Exercises |
(1) According to the article about Senator Warnock's visit to Plaza Las Americas, what share of the mall's storefronts is occupied today?
(2) From the article about Senator Warnock's visit to Plaza Las Americas, return the passage starting at "U.S. Sen. Raphael" and ending at "into the pandemic.", copied word for word.

Text provided |
U.S. Sen. Raphael Warnock, a Democrat who took office this year, visited the Latino-themed Plaza Las Americas mall in Lilburn on Monday to chat with local business owners and hear their concerns more than a year into the pandemic.
The senator, during a coordinated visit, stressed the importance of overcoming the pandemic through vaccinations, improving public transportation and expanding health care coverage to help small businesses. He also tried on hats, purchased a Mexican doll for his daughter and sampled dishes from the food court.
“I learned as a pastor that it’s really the people who teach you how to best serve,” Warnock said. “In order to do that, you’ve got to understand their concerns.”
More than 100 businesses operate in small storefronts within the 4-year-old Plaza Las Americas. They took a major hit during the pandemic, said property manager Arturo Adonay, but hard work and financial assistance helped many of its businesses weather the storm.
Adonay started managing the mall only a few days before the pandemic forced the nation into lockdown. Only 30% of storefronts were occupied at that time, he said, compared to 95% today.
Expanding public transportation options into the area would not only help the shopping mall but the entire Pleasant Hill corridor, Adonay said. Warnock hyped the federal $1 trillion bipartisan infrastructure deal for its potential to connect residents with small businesses like the ones in Plazas Las Americas.
The senator also mentioned his work on the Medicaid Saves Lives Act, which would create a “look-a-like” program for the 12 states, including Georgia, that did not expand Medicaid coverage under the Affordable Care Act. The expansion could create up to 65,000 jobs, Warnock said, and give coverage to thousands of Georgians.
“What I take away (from this visit) is just how hardworking these folks are,” Warnock said. “They’re here doing the best that they can... We need to get the pandemic under control — that’s the main thing right now — and provide these folks the support that they need so they can move toward thriving.”
Besides their financial concerns, the mall and its tenants hope to find ways to “bridge the gap” between white and non-white communities in Gwinnett County, Adonay said. Hispanic- and Latino-owned businesses are often overlooked and receive less attention than other businesses, Triana said.
“I think there is a big barrier between Hispanics and white people,” Triana said. “I know that white people love our culture, but most of them don’t come as often as they should to these kinds of places.”

Available data |
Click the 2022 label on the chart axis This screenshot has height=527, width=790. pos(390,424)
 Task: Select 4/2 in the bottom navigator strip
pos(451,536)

Solutions below |
(1) 95%

(2)
U.S. Sen. Raphael Warnock, a Democrat who took office this year, visited the Latino-themed Plaza Las Americas mall in Lilburn on Monday to chat with local business owners and hear their concerns more than a year into the pandemic.